While Alabama courts do not require ab damnum clauses and the removing party still bears the burden of proof, these recent decisions show a clear window into the courts reasoning for rebuffing attempts at remand. The opinion in Exum cites numerous cases which have historically made it difficult for insurers to remove a matter with an ab damnum clause which sought no specified amount of damages.  The Exum opinion also cites Lowery v. Ala. Power Co., 483 F.3d 1184 (11th Cir. 2007) which seemed to hold a strict burden not only on procedural issues but specifically amount in controversy issues.

Although the Hutchison case was remanded, the Court acknowledged that reasonable judgment had to be applied by a court in determining if the insurer met its burden of proof as to the amount in controversy.  The opinion in Smith plainly showed the court’s no nonsense stance on determining the issue of amount in controversy in diversity cases:

This court is informed and verily believes that Congress amended 28 U.S.C. § 1446 in order to slow down, if not prevent, this court and others like it, from remanding diversity cases like this one, where there is no ab damnum clause, but where the parties and the court know from their experience that the claim exceeds $75,000.  There is no point in writing a law review article on the subject.  This court has written many opinions that sound like Smith’s argument.  That was then.  This is now.

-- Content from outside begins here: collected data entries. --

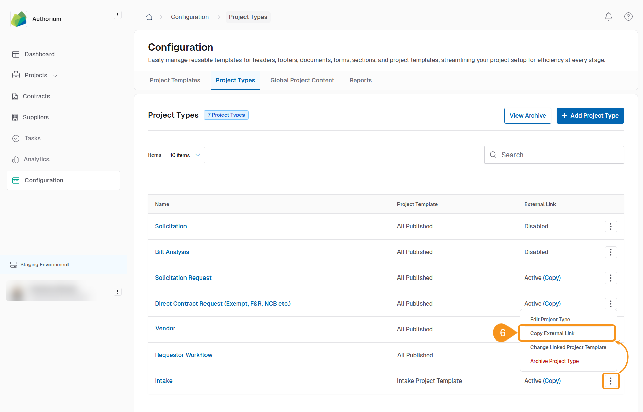Open the 10 items per page dropdown
643x412 pixels.
click(x=185, y=155)
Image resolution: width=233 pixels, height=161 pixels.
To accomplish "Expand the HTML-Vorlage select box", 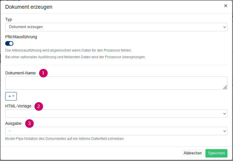I will coord(116,114).
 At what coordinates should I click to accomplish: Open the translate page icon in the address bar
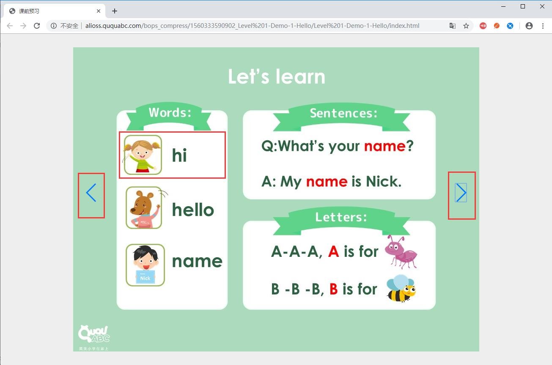click(x=452, y=26)
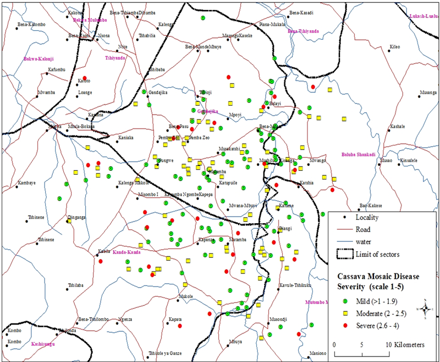Click the Road line symbol in legend
440x362 pixels.
coord(345,230)
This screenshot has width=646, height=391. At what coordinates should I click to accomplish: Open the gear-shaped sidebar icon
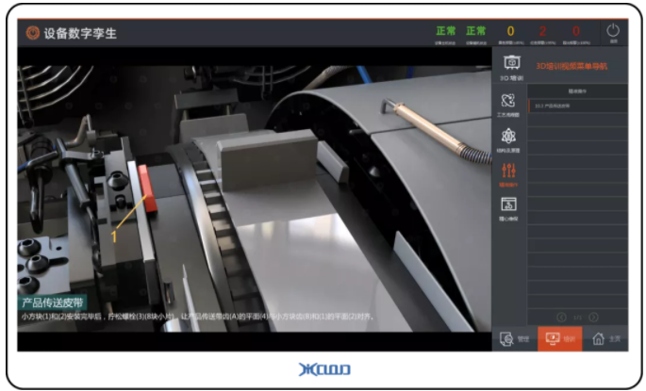(x=510, y=137)
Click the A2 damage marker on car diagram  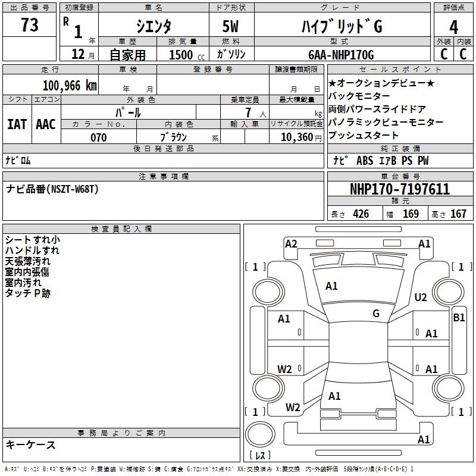pyautogui.click(x=291, y=243)
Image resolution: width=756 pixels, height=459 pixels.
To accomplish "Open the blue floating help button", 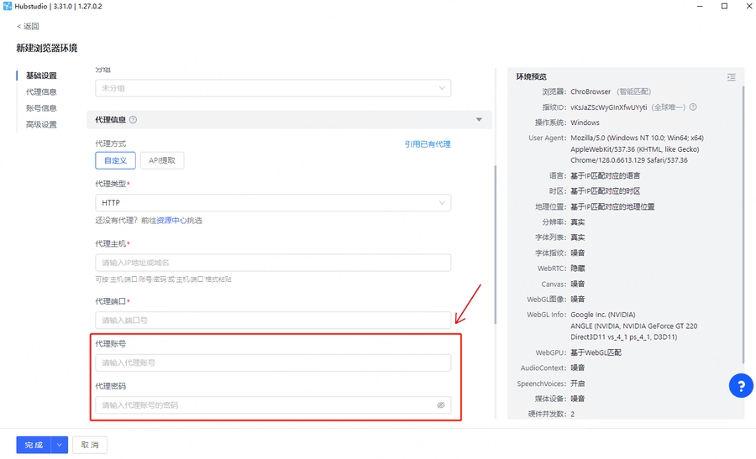I will coord(740,386).
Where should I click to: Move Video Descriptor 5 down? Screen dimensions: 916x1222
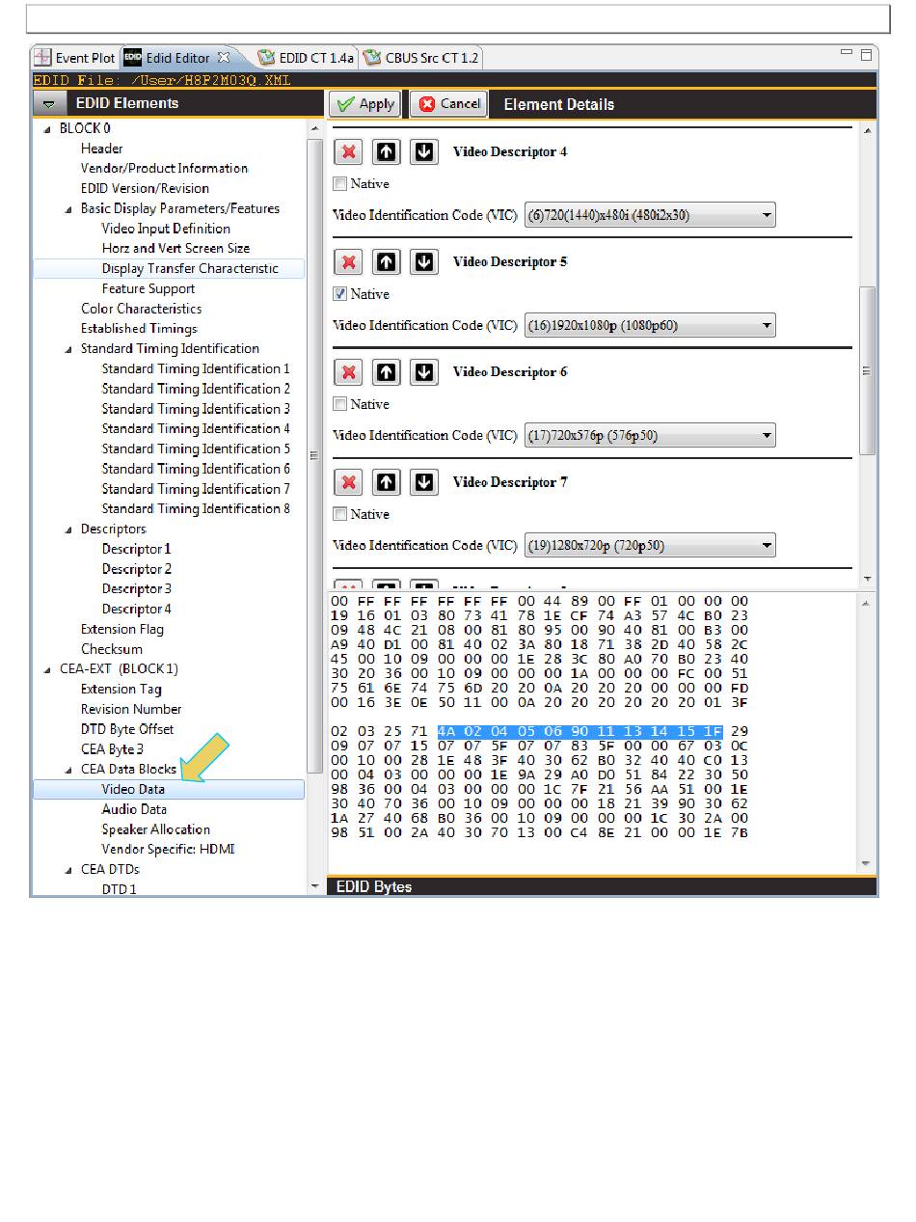point(423,262)
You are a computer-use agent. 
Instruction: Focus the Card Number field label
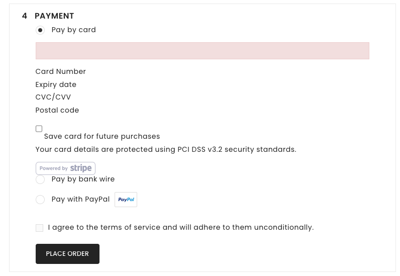(x=61, y=71)
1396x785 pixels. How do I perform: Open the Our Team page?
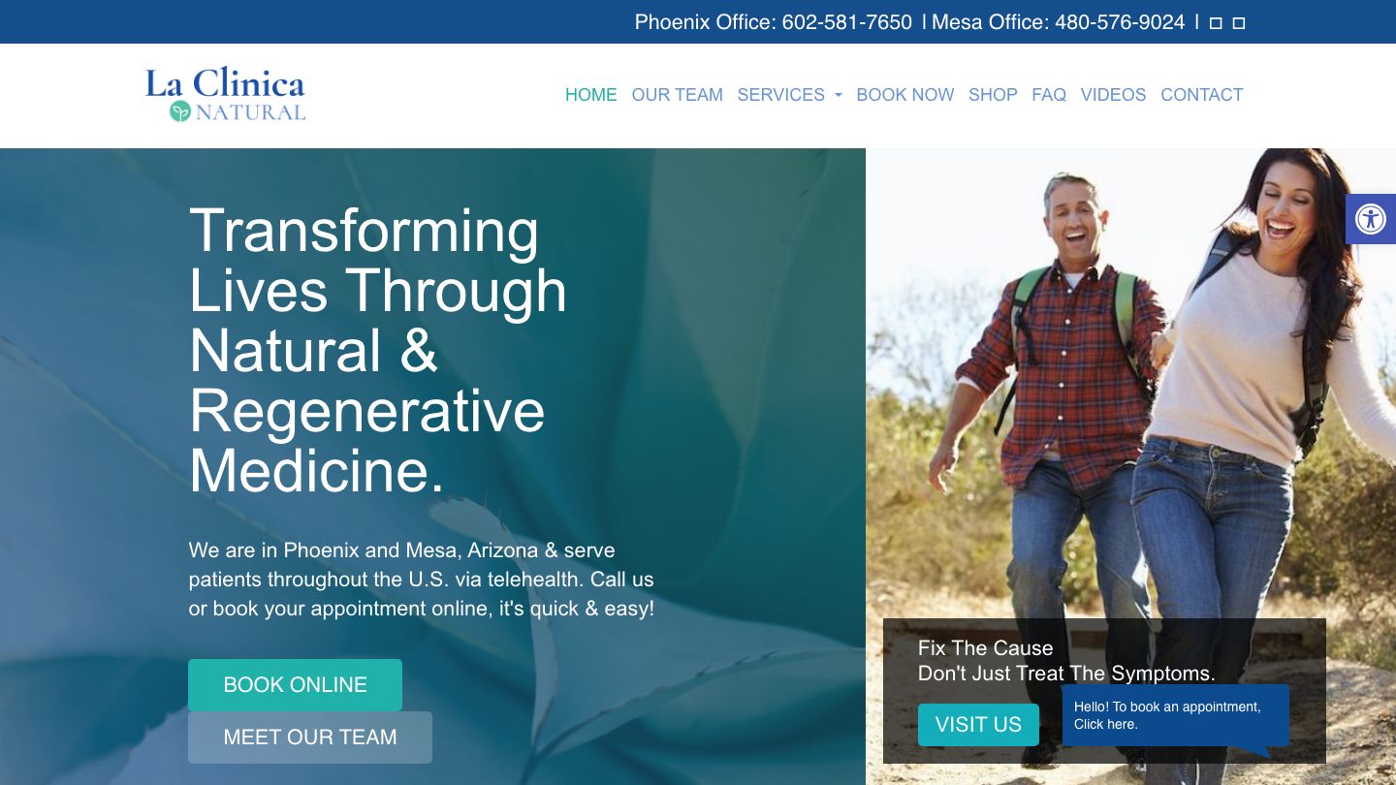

The court is willing to go so far as to inform plaintiffs like Smith, who want to pursue claims against diverse parties in a state court seeking unspecified damages of various kinds, such as punitive damages and emotional distress, must formally and expressly disclaim any entitlement to more than $74,999.99, in their complaint, and that plaintiff will never accept more.  Otherwise, plaintiff will find themselves in federal court.

In rendering decisions on removal, a district court need not ignore reality or suspend common sense in the ultimate determination of whether the complaint establishes the jurisdictional amount and the case is properly removed.